This coming Wednesday, one of my worst fears is coming to fruition. I am being taken out by my brother so he can introduce me to a man. Blerg.
I know I write a lot of poetry about meeting someone, but in reality, meeting someone actually fills me full of dread. Especially anyone who would hang out with my brother on purpose. But I am trying not to say no to the things the universe throws my way, seeing as though my brother has been trying to set me up with this guy for months now.
So, how do you actually do these things? Getting “back on the horse.”

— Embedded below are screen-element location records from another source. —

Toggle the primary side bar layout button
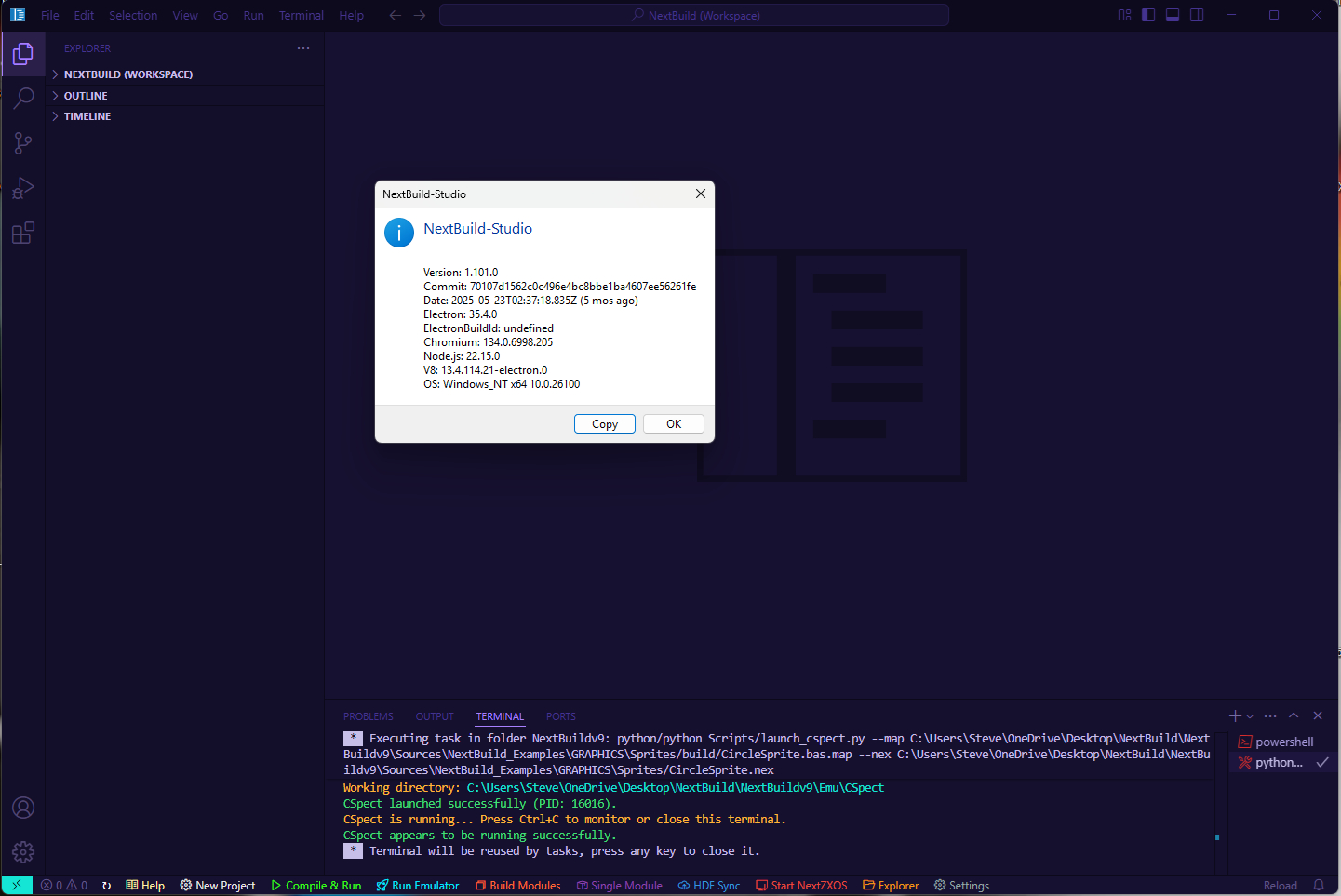This screenshot has height=896, width=1341. [1148, 15]
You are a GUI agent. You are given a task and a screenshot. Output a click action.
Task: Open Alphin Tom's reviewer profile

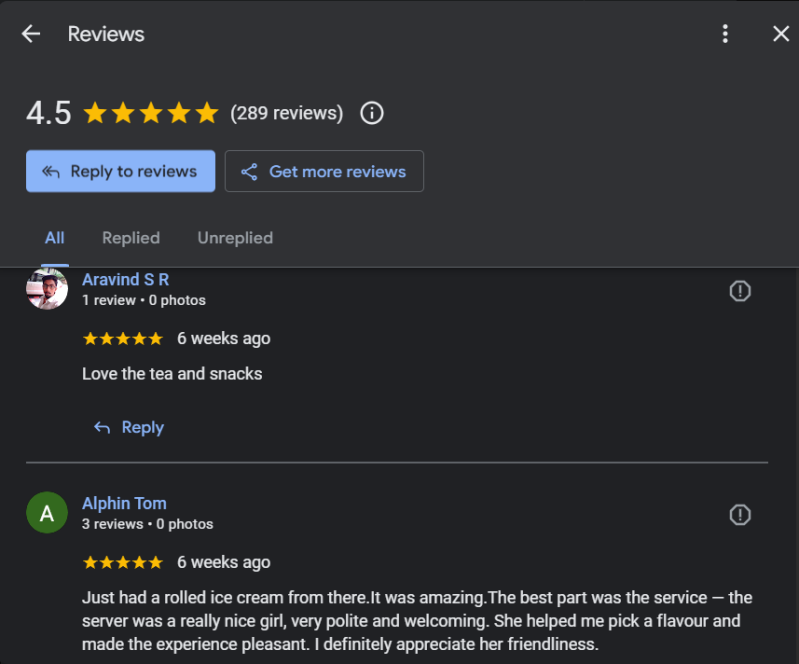124,503
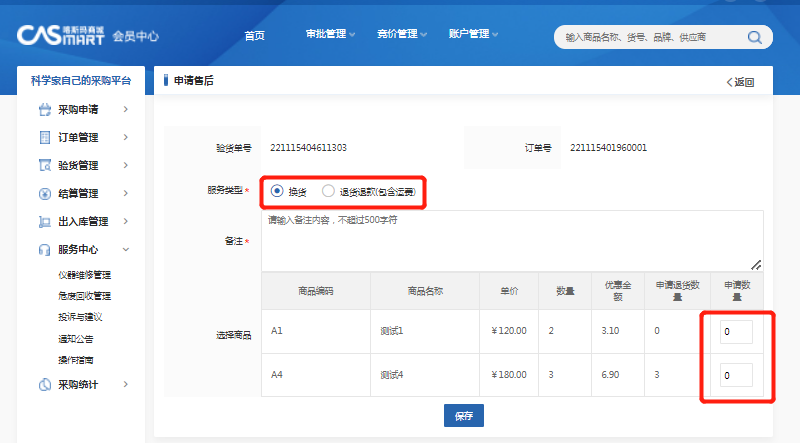Focus the 备注 remarks text area
Screen dimensions: 800x443
coord(512,240)
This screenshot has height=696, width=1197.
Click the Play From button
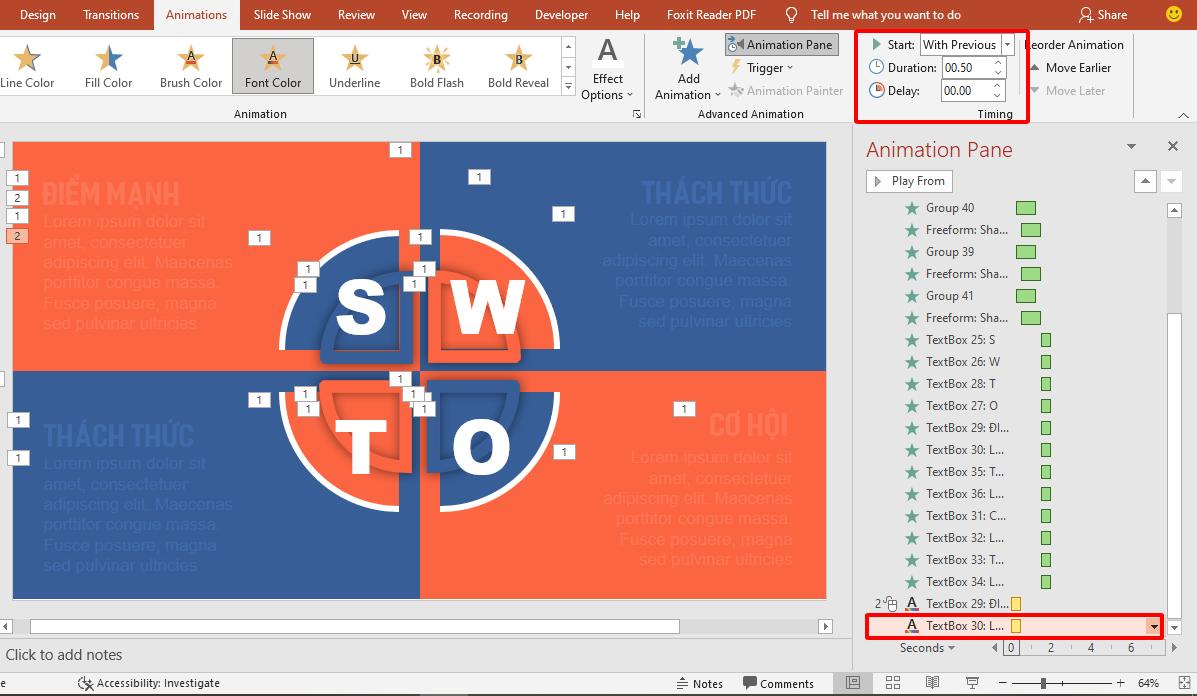[908, 181]
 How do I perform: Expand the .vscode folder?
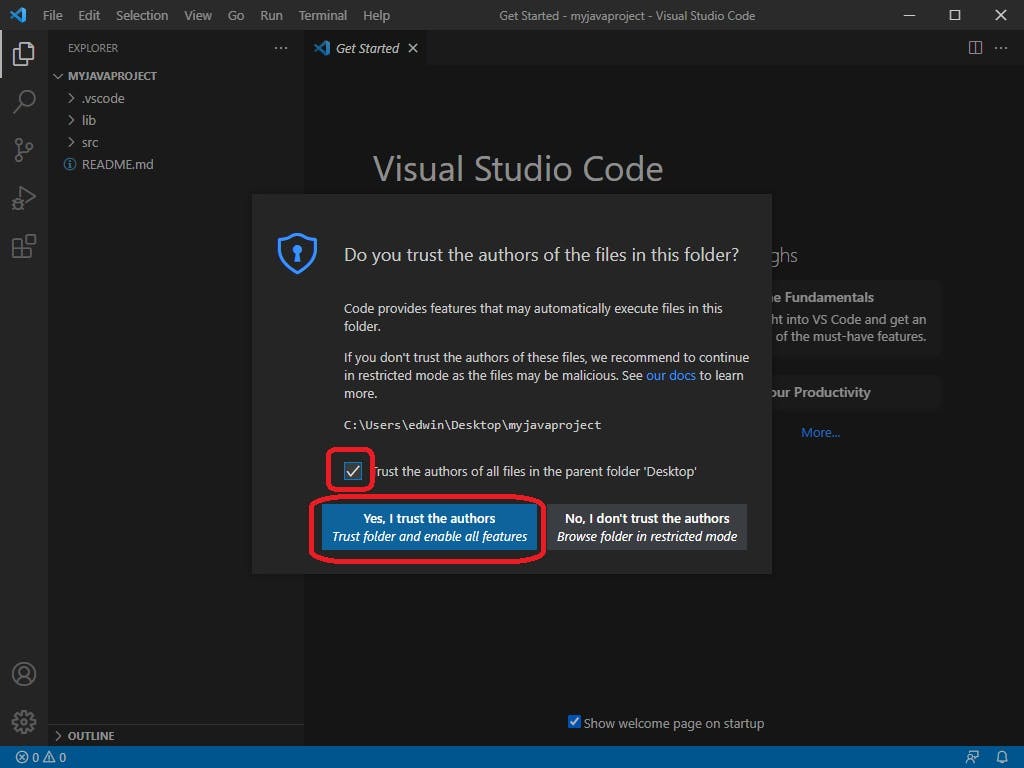coord(100,98)
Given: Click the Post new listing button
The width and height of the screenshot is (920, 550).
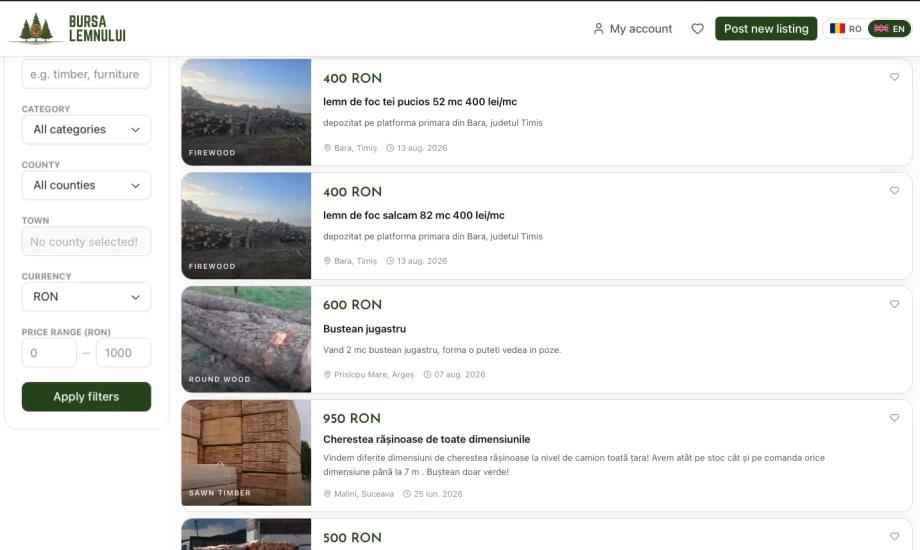Looking at the screenshot, I should pyautogui.click(x=766, y=29).
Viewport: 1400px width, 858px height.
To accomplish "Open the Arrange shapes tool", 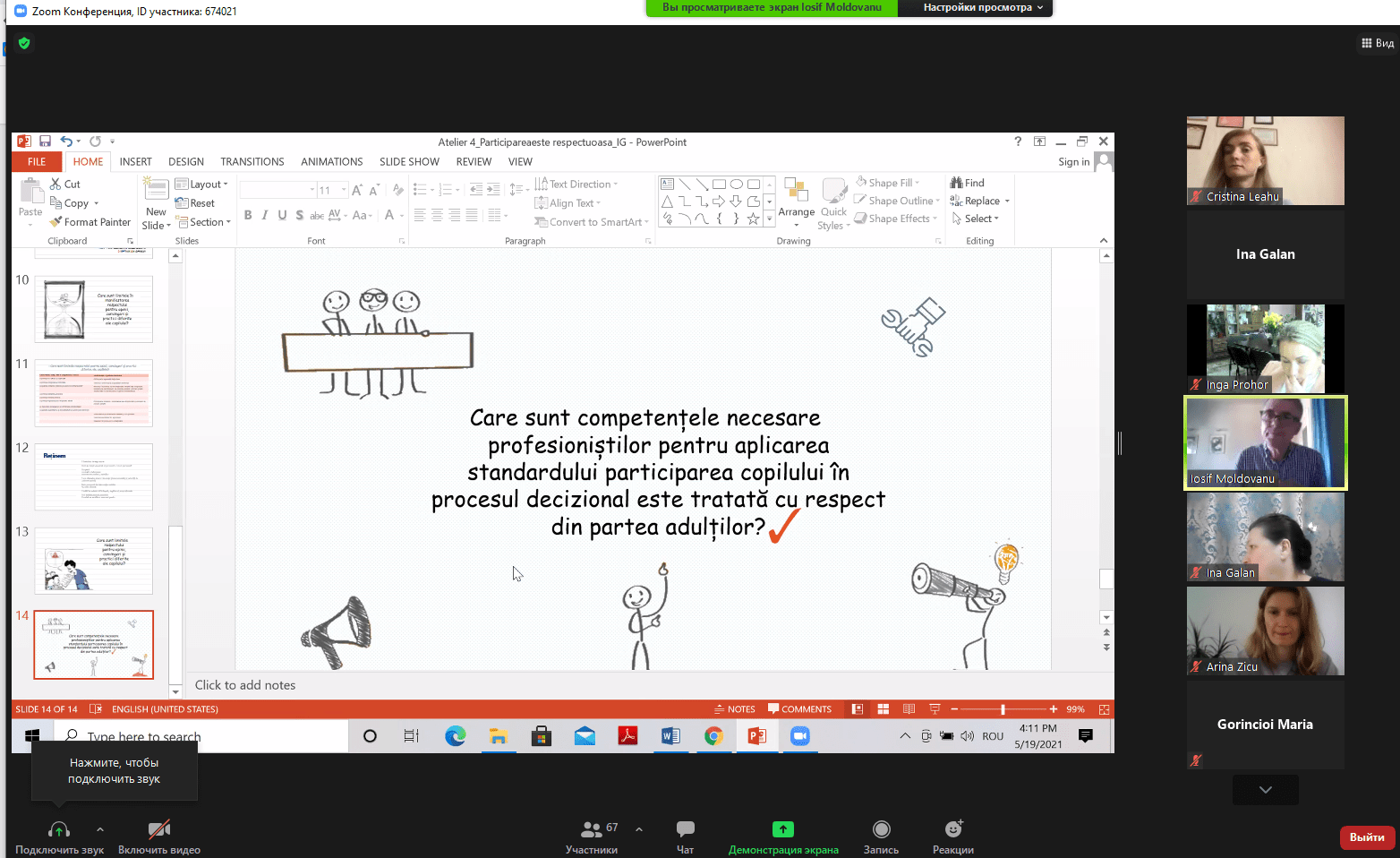I will pyautogui.click(x=796, y=202).
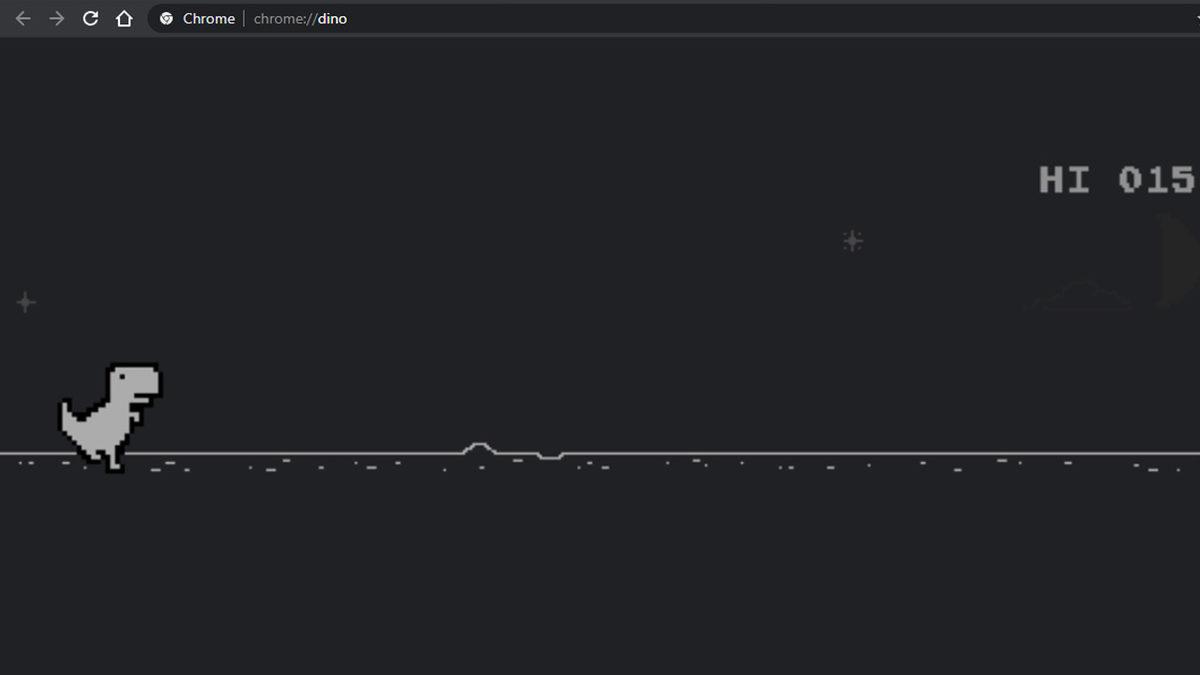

I was really never on the horse to begin with. Being with GoatDragon since high school, I have NEVER been on a real date. I think we may have gone out to dinner a few times, but that was after we were already seeing each other. So, I don’t count them. I do not count this as a date either. But for the purposes of this post, lets just call it one.
I guess this is just part of the journey… question mark. Maybe this will be another life lemon, life lesson. Maybe this will be fun. Maybe this will make me want to immediately go out and buy fifty cats and never try dating again and grow old with my cats and buy shares in a sex toy company.
How do you know if you are actually ready to date after being in a long term relationship? Some people seem to just be able to dive straight back in there. I was only out 2 weeks and GD had another woman living in the house… but she was a side bitch he’d had from during our “marriage.” So, I guess some peeps are always ready. But I… I do not feel “ready.” And I don’t think I ever actually will feel ready.